» EXERCÍCIO CURTO A:
Transcreva literalmente o trecho sobre os Ashaninka, de "Passados alguns momentos" até "ela vinha desempenhando.", inclusive.
» EXERCÍCIO CURTO B:
Responda com base no trecho sobre os Ashaninka:
(i) O que quer dizer a palavra eroti?
(ii) Quem deu à enfermeira o nome Macatxo?
(iii) Onde são encontradas as chaves que abrem as portas da comunicação?

» TRECHO FORNECIDO:
----
Como não poderia deixar de ser, os pequenos mestres riam bastante dada a dificuldade da aluna em repetir corretamente as palavras, mas, como professoras bastante exigentes, somente se davam por satisfeitas quando o termo parecia ter sido efetivamente aprendido. Aos poucos, alguns adultos também se juntaram ao grupo, o que tanto ampliou as risadas quanto a complexidade das palavras e das frases. Embora eu não fosse a aluna, também me apressei a anotar algumas coisas para minha lista particular...

Passados alguns momentos a conversa mudou para os nomes e seus significados, e então Neide perguntou se poderia receber um nome Ashaninka, e então os adultos começaram a conversar sobre que nome poderia ser dado. Antes que o veredito fosse dado, Töri, um dos pequenos professores apressou-se a gritar “Eroti!”, seguido de muitos risos da parte de todos os presentes. Após procurar nas suas anotações, logo Neide compreendeu o porquê das risadas, visto que eroti quer dizer ‘papagaio’, e esse era justamente o papel que ela vinha desempenhando.

Mais tarde, sr. Raimundo, liderança e AIS da aldeia acabou dando um nome mais apropriado para a enfermeira: Macatxo, que ele explicou ser um nome que reporta aos tempos primevos, quando Pawa criou todas as coisas, e as pessoas, os animais e demais seres eram capazes de se compreender perfeitamente... (Precisa dizer mais alguma coisa sobre o quanto eu admiro os Ashaninka? Não, né?!) Entretanto, é claro que as crianças seguiram – e não tenham dúvida que seguirão – chamando a sua aluna de Eroti...

Acontece meus caros, que imitar a fala, como um papagaio não é exatamente compreender o que se fala. Para aprender de fato, é preciso ser menos eroti e mais macatxo, para que se possa estabelecer um nível de entendimento verdadeiro: Cada língua é feita de um conjunto de signos e significados, e o aprendizado de uma língua requer uma compreensão mais profunda, que não é só alcançada por saber quais são as palavras que traduzem cada expressão que sabemos dizer.

E para que línguas e mundos distintos se comuniquem, é preciso que as fronteiras sejam afastadas. Sabe-se que retornar aos tempos primevos talvez seja um objetivo algo distante... os homens, em sua maioria, já não possuem mais o dom de falar com os animais e os demais seres que habitam os mundos, mas, nem por isso as portas da comunicação se fazem seladas e perdidas para sempre. As chaves que as abrem são encontradas na sensibilidade de quem se dispõe a se achegar respeitosamente aos donos desses mundos, e se dispõe humildemente a aprender...

Retornando para o começo desta reflexão, eu disse que tenho aprendido algumas saudações nas línguas indígenas do Acre. Mas acredito que isso importa bem pouco, se eu não sou capaz de agir com respeito para com as culturas originárias que são anfitriãs desta terra, que aqui estavam milhares de anos antes da chegada dos raion e da minha. E se eu não for capaz de, com minhas atitudes exprimir isso, pouco adiantará ser capaz de falar essas línguas todas.
----
» MATERIAL FORNECIDO:
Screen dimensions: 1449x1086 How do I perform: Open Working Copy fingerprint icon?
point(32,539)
----
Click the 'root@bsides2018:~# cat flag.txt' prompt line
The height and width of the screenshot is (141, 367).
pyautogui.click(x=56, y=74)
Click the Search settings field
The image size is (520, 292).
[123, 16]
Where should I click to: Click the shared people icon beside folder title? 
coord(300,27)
----
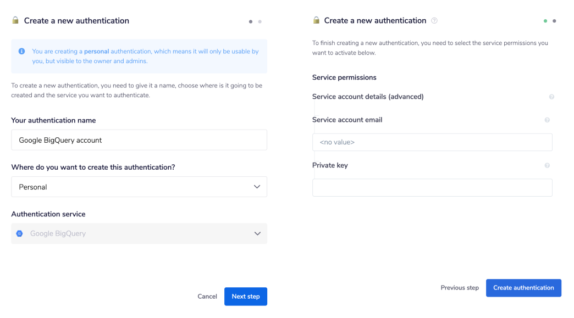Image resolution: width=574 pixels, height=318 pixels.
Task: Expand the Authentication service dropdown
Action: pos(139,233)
----
» SOLUÇÃO DA TAREFA A:
Passados alguns momentos a conversa mudou para os nomes e seus significados, e então Neide perguntou se poderia receber um nome Ashaninka, e então os adultos começaram a conversar sobre que nome poderia ser dado. Antes que o veredito fosse dado, Töri, um dos pequenos professores apressou-se a gritar “Eroti!”, seguido de muitos risos da parte de todos os presentes. Após procurar nas suas anotações, logo Neide compreendeu o porquê das risadas, visto que eroti quer dizer ‘papagaio’, e esse era justamente o papel que ela vinha desempenhando.

» SOLUÇÃO DA TAREFA B:
(i) Quer dizer 'papagaio'.
(ii) Foi o sr. Raimundo, liderança e AIS da aldeia.
(iii) São encontradas na sensibilidade de quem se dispõe a se achegar respeitosamente aos donos desses mundos e se dispõe humildemente a aprender.